- Theatrical release poster
- Directed by: Tizuka Yamasaki
- Written by: Carlos Alberto Diniz Luís Carlos Góes Patricia Travassos Yoya Wursch
- Produced by: Carlos Alberto Diniz Marco Aurélio Marcondes Marta Passos Diler Trindade
- Starring: Xuxa Meneghel Sérgio Mallandro Duda Little Júlia Lemmertz Marilu Bueno Avelar Love
- Cinematography: Edgar Moura
- Edited by: Marco Antonio Cury Ana Diniz
- Music by: Ary Sperling
- Production companies: Ponto Filmes Art Films Xuxa Produções
- Distributed by: Art Films Columbia Tri Star Pictures
- Release date: June 21, 1990;
- Running time: 90 minutes
- Country: Brazil
- Language: Portuguese
- Budget: $500,000
- Box office: $725,300 (U.S.)

= Lua de Cristal =

1990 film directed by Tizuka Yamasaki

Lua de Cristal (Xuxa in Crystal Moon) is a 1990 Brazilian romantic comedy film directed by Tizuka Yamasaki, and starring Xuxa Meneghel.

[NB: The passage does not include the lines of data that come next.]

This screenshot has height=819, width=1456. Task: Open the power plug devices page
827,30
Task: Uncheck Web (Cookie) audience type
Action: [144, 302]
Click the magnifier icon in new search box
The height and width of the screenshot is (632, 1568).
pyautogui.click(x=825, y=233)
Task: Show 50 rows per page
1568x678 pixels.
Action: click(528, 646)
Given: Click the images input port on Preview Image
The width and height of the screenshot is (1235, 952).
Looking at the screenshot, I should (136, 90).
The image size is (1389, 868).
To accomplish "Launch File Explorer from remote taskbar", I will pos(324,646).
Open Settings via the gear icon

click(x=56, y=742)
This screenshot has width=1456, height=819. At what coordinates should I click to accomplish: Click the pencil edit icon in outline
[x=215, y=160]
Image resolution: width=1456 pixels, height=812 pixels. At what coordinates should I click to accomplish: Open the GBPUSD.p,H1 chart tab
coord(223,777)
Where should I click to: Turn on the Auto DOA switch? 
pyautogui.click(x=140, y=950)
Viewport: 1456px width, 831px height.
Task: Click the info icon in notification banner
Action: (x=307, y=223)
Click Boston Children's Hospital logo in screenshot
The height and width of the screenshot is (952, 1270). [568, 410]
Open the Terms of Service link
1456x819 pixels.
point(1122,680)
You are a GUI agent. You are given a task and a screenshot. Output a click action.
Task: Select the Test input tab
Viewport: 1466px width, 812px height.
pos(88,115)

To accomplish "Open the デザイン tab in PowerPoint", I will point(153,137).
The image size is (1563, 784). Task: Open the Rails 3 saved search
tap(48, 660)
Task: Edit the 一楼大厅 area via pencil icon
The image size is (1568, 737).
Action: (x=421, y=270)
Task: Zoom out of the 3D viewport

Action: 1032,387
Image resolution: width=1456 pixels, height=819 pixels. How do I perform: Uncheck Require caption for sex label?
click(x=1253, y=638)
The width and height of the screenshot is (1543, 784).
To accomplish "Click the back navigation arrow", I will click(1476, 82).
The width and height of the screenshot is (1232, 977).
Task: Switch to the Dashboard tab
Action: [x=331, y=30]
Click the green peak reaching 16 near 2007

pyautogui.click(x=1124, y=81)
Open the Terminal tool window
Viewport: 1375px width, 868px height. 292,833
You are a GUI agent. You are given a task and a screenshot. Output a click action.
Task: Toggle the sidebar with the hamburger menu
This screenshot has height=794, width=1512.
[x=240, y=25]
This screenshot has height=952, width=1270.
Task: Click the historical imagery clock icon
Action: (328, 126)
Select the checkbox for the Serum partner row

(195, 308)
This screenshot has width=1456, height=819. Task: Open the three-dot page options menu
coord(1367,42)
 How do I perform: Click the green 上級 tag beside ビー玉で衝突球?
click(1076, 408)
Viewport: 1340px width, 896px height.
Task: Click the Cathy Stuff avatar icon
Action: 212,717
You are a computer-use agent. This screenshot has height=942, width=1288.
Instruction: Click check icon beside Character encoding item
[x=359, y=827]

With just under 5 million spectators, Lua de Cristal was the biggest film of the 1990s, and it guaranteed Xuxa a second box-office hit at a time when the Brazilian film industry had all but ground to a halt.

== Cast ==
- Xuxa Meneghel as Maria da Graça
- Sérgio Mallandro as Bob
- Duda Little as Maria Eduarda (Duda)
- Avelar Love as Junior (Mauricinho)
- Júlia Lemmertz as Maria Lídia (Lidinha)
- Marilu Bueno as Zuleika
- Cláudio Mamberti as Bartô
- Rubens Correia as Prof. Uirapuru

==Reception==
===Criticism===
In her critique for the Jornal do Brasil, Rogério Durst said that "in her new film, Xuxa does not convince in the role of Cinderella".

Renato Cabral, in his critique of the website Papo de Cinema, wrote: "The productions starred and produced by Xuxa Meneghel may not be the most considered of the national cinema when we look to analyze the dedication of the technique and cinematographic language. What happens, are the high numbers of viewers and the contribution to an attempt of national industry. In general, the films of the presenter always fell into the hands of directors and writers connected to television, so much of the language approached soap operas and serials, bringing a product a both superficial and poor. One of the rare moments when the queen of the little ones managed to deliver to her audience something a little better finished was certainly in Lua de Cristal.

===Release ===
The film held the record for the highest ticket-sales for 16 years, with over 920,000 spectators going to see it in the first week alone (the record was broken by the film Two Sons of Francisco (2 filhos de Francisco) in 2006).